▶ **TRAVAIL À FAIRE**:
Mettez à jour le texte d'étude en le reprenant en commençant à « Après 25 ans » et en terminant à « et Serge Laporte. ». Remplacez-y « maison » par « demeure ».

▶ **TEXTE D'ÉTUDE**:
====

Après 25 ans dans la Métropole, le grand bonhomme a éprouvé le besoin de vivre à un rythme différent. Il a déniché une maison à prix abordable et profite des opportunités offertes par les nouvelles technologies pour hausser le profil de sa nouvelle formation. «Le «trip» à Montréal, je l'ai fait. Aujourd'hui, on peut faire de la business sans problème à partir d'ici. Je fais de la promo, j'essaie de créer un buzz pour le disque», explique le Baieriverain d'adoption.
Il est revenu dans la région en juillet 2008, peu de temps après avoir complété la mise en boîte de l'album. Celui-ci est né sans planification aucune, puisqu'il s'agissait d'un projet ludique, d'un prétexte pour réunir ses deux principaux artisans, Louis Gagné et Serge Laporte.

====

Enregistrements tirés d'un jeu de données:

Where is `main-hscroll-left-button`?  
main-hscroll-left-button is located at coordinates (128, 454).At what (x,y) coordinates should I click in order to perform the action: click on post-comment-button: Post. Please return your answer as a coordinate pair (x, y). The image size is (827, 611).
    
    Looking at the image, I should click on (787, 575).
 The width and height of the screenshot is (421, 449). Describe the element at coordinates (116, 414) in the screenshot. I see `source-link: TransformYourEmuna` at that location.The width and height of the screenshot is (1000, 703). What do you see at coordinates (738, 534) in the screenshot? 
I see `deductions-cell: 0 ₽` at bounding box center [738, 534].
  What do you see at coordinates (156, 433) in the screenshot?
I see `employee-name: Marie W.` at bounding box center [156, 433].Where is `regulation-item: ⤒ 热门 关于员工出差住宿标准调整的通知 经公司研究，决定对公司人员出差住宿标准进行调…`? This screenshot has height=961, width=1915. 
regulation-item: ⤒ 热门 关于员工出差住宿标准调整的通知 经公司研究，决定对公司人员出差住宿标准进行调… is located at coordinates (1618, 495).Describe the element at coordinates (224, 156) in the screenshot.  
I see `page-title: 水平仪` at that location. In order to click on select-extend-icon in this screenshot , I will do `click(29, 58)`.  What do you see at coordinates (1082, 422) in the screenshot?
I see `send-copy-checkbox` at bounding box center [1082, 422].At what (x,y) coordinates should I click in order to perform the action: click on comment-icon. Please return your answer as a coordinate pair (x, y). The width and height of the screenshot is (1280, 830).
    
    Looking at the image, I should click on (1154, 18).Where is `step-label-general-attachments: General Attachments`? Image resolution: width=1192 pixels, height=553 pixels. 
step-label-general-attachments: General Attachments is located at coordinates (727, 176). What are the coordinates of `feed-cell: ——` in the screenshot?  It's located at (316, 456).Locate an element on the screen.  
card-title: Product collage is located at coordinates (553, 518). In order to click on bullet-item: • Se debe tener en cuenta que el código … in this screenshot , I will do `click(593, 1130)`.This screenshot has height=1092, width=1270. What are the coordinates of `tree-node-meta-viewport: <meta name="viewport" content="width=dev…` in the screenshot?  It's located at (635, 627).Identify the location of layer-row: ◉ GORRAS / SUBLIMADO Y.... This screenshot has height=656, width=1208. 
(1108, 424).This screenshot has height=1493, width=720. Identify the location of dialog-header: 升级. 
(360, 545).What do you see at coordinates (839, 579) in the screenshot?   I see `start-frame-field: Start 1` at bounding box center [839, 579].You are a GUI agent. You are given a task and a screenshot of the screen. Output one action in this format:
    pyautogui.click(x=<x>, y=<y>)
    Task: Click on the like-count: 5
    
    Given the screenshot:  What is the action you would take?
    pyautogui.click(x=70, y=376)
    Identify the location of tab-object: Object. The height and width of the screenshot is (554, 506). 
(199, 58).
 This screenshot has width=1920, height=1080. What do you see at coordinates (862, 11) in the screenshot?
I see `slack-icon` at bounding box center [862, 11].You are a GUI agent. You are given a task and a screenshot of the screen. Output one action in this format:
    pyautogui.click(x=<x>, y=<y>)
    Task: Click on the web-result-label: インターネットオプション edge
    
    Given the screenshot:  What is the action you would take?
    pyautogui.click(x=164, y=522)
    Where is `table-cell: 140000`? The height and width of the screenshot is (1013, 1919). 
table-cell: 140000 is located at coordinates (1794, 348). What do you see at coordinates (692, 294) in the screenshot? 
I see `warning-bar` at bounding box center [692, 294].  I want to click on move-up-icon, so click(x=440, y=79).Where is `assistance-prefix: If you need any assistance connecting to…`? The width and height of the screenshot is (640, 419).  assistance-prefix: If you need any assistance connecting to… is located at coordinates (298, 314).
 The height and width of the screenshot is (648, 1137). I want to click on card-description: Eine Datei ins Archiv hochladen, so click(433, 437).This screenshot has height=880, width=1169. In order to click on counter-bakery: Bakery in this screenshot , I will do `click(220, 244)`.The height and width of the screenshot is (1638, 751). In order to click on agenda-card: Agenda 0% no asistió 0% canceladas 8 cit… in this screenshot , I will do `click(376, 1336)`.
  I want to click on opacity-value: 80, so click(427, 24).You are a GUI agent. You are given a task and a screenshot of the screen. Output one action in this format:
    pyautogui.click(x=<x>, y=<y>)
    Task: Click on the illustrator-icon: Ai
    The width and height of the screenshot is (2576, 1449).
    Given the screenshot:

====

▶ **RÉSULTAT CI-DESSOUS**:
Après 25 ans dans la Métropole, le grand bonhomme a éprouvé le besoin de vivre à un rythme différent. Il a déniché une demeure à prix abordable et profite des opportunités offertes par les nouvelles technologies pour hausser le profil de sa nouvelle formation. «Le «trip» à Montréal, je l'ai fait. Aujourd'hui, on peut faire de la business sans problème à partir d'ici. Je fais de la promo, j'essaie de créer un buzz pour le disque», explique le Baieriverain d'adoption.
Il est revenu dans la région en juillet 2008, peu de temps après avoir complété la mise en boîte de l'album. Celui-ci est né sans planification aucune, puisqu'il s'agissait d'un projet ludique, d'un prétexte pour réunir ses deux principaux artisans, Louis Gagné et Serge Laporte.